▸ **To be done**: Format the following lines as a JSON list of strings, with one string per line and blank lines omitted.

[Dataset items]

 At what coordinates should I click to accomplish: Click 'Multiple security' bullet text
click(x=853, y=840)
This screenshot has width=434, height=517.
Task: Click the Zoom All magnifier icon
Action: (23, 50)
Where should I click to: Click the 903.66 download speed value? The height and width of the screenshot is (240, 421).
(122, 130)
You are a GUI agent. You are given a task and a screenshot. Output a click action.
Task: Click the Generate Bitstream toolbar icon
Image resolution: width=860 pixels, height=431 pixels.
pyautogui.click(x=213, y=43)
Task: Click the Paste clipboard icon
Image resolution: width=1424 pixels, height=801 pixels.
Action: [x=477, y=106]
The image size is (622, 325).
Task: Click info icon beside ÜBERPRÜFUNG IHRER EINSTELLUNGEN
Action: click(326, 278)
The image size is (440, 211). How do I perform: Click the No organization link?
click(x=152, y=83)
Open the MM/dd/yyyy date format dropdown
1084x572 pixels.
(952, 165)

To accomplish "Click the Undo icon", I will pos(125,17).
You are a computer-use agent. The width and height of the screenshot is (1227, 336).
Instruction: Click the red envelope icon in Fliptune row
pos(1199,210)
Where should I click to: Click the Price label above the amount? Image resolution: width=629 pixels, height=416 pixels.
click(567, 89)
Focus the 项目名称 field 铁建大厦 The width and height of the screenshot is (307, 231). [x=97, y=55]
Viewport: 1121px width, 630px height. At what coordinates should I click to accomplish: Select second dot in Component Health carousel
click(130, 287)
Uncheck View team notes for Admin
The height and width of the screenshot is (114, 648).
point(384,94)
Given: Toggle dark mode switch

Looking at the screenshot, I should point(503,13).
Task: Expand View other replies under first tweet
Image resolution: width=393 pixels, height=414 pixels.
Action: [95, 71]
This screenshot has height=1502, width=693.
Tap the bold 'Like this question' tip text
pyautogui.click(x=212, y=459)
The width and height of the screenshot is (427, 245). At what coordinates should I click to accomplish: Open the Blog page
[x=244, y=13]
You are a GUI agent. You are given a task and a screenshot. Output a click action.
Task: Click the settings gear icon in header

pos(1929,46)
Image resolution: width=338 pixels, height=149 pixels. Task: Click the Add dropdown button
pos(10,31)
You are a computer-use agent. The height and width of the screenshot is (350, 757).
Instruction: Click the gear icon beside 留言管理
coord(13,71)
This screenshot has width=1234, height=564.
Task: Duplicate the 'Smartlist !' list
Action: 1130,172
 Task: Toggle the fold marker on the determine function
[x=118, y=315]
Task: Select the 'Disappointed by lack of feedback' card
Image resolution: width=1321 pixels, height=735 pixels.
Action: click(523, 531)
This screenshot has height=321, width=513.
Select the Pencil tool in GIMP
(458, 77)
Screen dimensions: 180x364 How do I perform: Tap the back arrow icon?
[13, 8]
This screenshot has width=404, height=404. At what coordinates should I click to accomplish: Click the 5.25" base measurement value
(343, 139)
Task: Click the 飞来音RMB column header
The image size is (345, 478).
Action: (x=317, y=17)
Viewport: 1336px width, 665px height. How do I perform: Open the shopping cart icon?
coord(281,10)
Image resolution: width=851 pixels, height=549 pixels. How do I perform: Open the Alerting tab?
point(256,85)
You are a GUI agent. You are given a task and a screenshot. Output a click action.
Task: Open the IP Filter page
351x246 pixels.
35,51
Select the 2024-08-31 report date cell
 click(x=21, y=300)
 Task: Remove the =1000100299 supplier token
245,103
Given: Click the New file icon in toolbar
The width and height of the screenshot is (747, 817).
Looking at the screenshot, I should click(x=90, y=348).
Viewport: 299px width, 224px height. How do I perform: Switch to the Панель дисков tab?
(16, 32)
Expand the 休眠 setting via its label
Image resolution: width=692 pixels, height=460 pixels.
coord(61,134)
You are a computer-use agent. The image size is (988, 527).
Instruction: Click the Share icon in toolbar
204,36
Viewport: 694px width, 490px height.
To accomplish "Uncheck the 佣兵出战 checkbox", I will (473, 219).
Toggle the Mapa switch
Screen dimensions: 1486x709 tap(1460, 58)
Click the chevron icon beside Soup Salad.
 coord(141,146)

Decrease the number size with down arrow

▸ **The result**:
[
  " At what coordinates should I click to accomplish: Click 'Multiple security' bullet text",
  "click(x=853, y=840)",
  "This screenshot has width=434, height=517.",
  "Task: Click the Zoom All magnifier icon",
  "Action: (23, 50)",
  "Where should I click to: Click the 903.66 download speed value? The height and width of the screenshot is (240, 421).",
  "(122, 130)",
  "You are a GUI agent. You are given a task and a screenshot. Output a click action.",
  "Task: Click the Generate Bitstream toolbar icon",
  "Image resolution: width=860 pixels, height=431 pixels.",
  "pyautogui.click(x=213, y=43)",
  "Task: Click the Paste clipboard icon",
  "Image resolution: width=1424 pixels, height=801 pixels.",
  "Action: [x=477, y=106]",
  "The image size is (622, 325).",
  "Task: Click info icon beside ÜBERPRÜFUNG IHRER EINSTELLUNGEN",
  "Action: click(326, 278)",
  "The image size is (440, 211). How do I perform: Click the No organization link?",
  "click(x=152, y=83)",
  "Open the MM/dd/yyyy date format dropdown",
  "1084x572 pixels.",
  "(952, 165)",
  "To accomplish \"Click the Undo icon\", I will pos(125,17).",
  "You are a computer-use agent. The width and height of the screenshot is (1227, 336).",
  "Instruction: Click the red envelope icon in Fliptune row",
  "pos(1199,210)",
  "Where should I click to: Click the Price label above the amount? Image resolution: width=629 pixels, height=416 pixels.",
  "click(567, 89)",
  "Focus the 项目名称 field 铁建大厦 The width and height of the screenshot is (307, 231). [x=97, y=55]",
  "Viewport: 1121px width, 630px height. At what coordinates should I click to accomplish: Select second dot in Component Health carousel",
  "click(130, 287)",
  "Uncheck View team notes for Admin",
  "The height and width of the screenshot is (114, 648).",
  "point(384,94)",
  "Given: Toggle dark mode switch",
  "Looking at the screenshot, I should point(503,13).",
  "Task: Expand View other replies under first tweet",
  "Image resolution: width=393 pixels, height=414 pixels.",
  "Action: [95, 71]",
  "This screenshot has height=1502, width=693.",
  "Tap the bold 'Like this question' tip text",
  "pyautogui.click(x=212, y=459)",
  "The width and height of the screenshot is (427, 245). At what coordinates should I click to accomplish: Open the Blog page",
  "[x=244, y=13]",
  "You are a GUI agent. You are given a task and a screenshot. Output a click action.",
  "Task: Click the settings gear icon in header",
  "pos(1929,46)",
  "Image resolution: width=338 pixels, height=149 pixels. Task: Click the Add dropdown button",
  "pos(10,31)",
  "You are a computer-use agent. The height and width of the screenshot is (350, 757).",
  "Instruction: Click the gear icon beside 留言管理",
  "coord(13,71)",
  "This screenshot has width=1234, height=564.",
  "Task: Duplicate the 'Smartlist !' list",
  "Action: 1130,172",
  " Task: Toggle the fold marker on the determine function",
  "[x=118, y=315]",
  "Task: Select the 'Disappointed by lack of feedback' card",
  "Image resolution: width=1321 pixels, height=735 pixels.",
  "Action: click(523, 531)",
  "This screenshot has height=321, width=513.",
  "Select the Pencil tool in GIMP",
  "(458, 77)",
  "Screen dimensions: 180x364 How do I perform: Tap the back arrow icon?",
  "[13, 8]",
  "This screenshot has width=404, height=404. At what coordinates should I click to accomplish: Click the 5.25\" base measurement value",
  "(343, 139)",
  "Task: Click the 飞来音RMB column header",
  "The image size is (345, 478).",
  "Action: (x=317, y=17)",
  "Viewport: 1336px width, 665px height. How do I perform: Open the shopping cart icon?",
  "coord(281,10)",
  "Image resolution: width=851 pixels, height=549 pixels. How do I perform: Open the Alerting tab?",
  "point(256,85)",
  "You are a GUI agent. You are given a task and a screenshot. Output a click action.",
  "Task: Open the IP Filter page",
  "351x246 pixels.",
  "35,51",
  "Select the 2024-08-31 report date cell",
  " click(x=21, y=300)",
  " Task: Remove the =1000100299 supplier token",
  "245,103",
  "Given: Click the New file icon in toolbar",
  "The width and height of the screenshot is (747, 817).",
  "Looking at the screenshot, I should click(x=90, y=348).",
  "Viewport: 299px width, 224px height. How do I perform: Switch to the Панель дисков tab?",
  "(16, 32)",
  "Expand the 休眠 setting via its label",
  "Image resolution: width=692 pixels, height=460 pixels.",
  "coord(61,134)",
  "You are a computer-use agent. The image size is (988, 527).",
  "Instruction: Click the Share icon in toolbar",
  "204,36",
  "Viewport: 694px width, 490px height.",
  "To accomplish \"Uncheck the 佣兵出战 checkbox\", I will (473, 219).",
  "Toggle the Mapa switch",
  "Screen dimensions: 1486x709 tap(1460, 58)",
  "Click the chevron icon beside Soup Salad.",
  " coord(141,146)",
  "Decrease the number size with down arrow"
]